Text and item location entries:
▼
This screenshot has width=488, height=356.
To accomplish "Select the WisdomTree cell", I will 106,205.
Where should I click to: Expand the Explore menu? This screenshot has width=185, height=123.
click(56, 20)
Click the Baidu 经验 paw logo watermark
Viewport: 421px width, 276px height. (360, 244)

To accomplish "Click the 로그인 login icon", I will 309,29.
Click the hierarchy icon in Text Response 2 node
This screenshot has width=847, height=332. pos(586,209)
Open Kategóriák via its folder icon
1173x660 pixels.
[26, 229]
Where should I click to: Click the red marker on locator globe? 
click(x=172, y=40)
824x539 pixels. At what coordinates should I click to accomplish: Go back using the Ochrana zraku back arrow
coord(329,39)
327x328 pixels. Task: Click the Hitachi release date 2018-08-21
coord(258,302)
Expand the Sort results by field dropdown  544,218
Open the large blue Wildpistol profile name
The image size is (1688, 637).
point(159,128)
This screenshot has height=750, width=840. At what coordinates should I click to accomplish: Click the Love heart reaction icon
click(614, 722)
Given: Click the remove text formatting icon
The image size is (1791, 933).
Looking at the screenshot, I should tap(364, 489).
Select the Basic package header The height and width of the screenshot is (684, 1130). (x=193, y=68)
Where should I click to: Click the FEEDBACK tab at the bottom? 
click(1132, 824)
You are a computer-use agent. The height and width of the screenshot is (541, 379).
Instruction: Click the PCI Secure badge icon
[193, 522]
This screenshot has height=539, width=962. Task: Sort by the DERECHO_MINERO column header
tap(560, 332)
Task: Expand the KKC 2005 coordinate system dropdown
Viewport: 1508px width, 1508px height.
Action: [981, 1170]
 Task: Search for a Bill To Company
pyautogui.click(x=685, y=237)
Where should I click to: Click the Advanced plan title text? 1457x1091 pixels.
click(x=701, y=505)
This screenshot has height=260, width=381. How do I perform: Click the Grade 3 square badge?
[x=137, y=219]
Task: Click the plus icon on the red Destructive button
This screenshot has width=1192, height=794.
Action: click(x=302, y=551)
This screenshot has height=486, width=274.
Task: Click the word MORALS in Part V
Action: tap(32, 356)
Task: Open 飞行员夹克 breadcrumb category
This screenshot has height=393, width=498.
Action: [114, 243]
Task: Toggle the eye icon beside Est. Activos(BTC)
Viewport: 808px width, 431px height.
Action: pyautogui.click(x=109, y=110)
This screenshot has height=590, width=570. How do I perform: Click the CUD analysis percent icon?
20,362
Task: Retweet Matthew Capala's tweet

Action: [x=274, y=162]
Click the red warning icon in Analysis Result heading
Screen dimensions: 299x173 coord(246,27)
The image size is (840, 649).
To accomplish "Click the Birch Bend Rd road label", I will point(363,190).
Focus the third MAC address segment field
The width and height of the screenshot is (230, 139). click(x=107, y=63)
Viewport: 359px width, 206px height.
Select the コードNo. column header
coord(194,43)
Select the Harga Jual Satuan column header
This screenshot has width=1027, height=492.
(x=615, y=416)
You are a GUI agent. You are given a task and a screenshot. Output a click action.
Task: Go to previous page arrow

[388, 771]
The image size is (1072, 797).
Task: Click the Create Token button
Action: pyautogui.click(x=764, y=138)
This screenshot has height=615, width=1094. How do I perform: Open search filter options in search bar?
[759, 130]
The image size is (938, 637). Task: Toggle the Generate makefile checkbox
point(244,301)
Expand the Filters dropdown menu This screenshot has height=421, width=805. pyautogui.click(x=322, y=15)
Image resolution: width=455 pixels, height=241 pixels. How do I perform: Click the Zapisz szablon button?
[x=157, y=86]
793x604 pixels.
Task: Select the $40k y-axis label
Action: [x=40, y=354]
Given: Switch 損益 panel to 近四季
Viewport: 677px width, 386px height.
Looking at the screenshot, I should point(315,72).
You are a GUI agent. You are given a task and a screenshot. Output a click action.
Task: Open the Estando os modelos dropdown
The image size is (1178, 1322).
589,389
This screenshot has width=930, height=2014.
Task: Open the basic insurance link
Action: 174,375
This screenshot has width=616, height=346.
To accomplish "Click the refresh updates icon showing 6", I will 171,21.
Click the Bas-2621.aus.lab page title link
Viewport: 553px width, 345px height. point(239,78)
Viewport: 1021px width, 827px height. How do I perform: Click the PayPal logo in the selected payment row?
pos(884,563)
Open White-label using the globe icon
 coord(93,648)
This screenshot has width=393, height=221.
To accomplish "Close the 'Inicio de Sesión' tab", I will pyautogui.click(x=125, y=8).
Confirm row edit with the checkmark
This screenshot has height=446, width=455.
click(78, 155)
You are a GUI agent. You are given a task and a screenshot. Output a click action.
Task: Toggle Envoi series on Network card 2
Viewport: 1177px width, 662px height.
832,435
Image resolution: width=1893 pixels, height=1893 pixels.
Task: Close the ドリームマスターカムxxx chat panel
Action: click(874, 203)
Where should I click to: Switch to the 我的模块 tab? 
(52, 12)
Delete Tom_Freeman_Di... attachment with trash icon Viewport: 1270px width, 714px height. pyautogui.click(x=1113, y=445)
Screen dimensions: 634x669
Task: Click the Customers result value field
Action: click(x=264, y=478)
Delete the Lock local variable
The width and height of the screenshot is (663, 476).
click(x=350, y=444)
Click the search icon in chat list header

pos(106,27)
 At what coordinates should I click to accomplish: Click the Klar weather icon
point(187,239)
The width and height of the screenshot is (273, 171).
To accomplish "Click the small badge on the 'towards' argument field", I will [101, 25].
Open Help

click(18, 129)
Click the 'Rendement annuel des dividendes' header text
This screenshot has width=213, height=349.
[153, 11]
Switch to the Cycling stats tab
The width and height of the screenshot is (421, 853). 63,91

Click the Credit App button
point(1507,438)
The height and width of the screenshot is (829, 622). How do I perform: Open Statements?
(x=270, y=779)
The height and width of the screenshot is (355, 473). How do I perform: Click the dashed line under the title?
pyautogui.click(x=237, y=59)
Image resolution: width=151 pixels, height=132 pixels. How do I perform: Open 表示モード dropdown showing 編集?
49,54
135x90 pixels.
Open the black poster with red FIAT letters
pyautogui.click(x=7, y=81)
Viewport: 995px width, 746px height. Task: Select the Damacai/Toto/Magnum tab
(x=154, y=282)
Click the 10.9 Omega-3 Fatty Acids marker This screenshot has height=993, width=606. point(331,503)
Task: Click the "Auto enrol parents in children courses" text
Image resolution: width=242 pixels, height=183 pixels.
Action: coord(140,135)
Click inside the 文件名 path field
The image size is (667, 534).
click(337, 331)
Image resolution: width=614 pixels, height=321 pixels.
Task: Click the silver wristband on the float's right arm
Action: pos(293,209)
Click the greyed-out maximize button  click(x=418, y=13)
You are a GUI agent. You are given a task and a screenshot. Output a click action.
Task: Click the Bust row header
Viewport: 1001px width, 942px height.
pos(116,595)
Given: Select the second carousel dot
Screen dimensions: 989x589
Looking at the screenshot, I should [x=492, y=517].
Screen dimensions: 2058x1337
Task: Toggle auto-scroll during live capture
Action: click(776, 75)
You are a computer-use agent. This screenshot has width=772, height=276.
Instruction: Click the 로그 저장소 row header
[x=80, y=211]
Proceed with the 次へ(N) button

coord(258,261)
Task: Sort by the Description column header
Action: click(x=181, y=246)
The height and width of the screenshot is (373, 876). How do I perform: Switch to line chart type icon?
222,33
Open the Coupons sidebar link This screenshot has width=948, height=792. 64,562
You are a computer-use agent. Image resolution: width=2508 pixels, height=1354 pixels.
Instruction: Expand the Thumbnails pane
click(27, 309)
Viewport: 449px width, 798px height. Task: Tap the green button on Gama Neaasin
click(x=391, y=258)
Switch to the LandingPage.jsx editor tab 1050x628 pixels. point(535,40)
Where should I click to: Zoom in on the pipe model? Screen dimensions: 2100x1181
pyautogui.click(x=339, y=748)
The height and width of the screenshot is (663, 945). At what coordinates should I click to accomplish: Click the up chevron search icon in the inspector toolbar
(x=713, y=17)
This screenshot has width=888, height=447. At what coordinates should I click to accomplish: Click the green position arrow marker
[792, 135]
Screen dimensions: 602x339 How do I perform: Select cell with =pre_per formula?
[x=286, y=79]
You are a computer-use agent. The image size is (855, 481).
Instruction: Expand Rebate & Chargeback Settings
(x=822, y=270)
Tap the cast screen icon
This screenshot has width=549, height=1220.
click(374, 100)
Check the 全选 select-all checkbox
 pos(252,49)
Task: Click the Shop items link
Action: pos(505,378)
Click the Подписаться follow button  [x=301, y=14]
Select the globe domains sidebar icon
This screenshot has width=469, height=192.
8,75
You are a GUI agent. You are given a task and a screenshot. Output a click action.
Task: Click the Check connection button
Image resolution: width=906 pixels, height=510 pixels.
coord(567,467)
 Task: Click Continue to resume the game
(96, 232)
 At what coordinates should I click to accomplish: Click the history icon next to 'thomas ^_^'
▲
Return every line of the material above that contains the string "column", matching case exactly.

THE RESPONSE:
This screenshot has height=539, width=962. Task: Sort by the DERECHO_MINERO column header
Select the コードNo. column header
Select the Harga Jual Satuan column header
Task: Sort by the Description column header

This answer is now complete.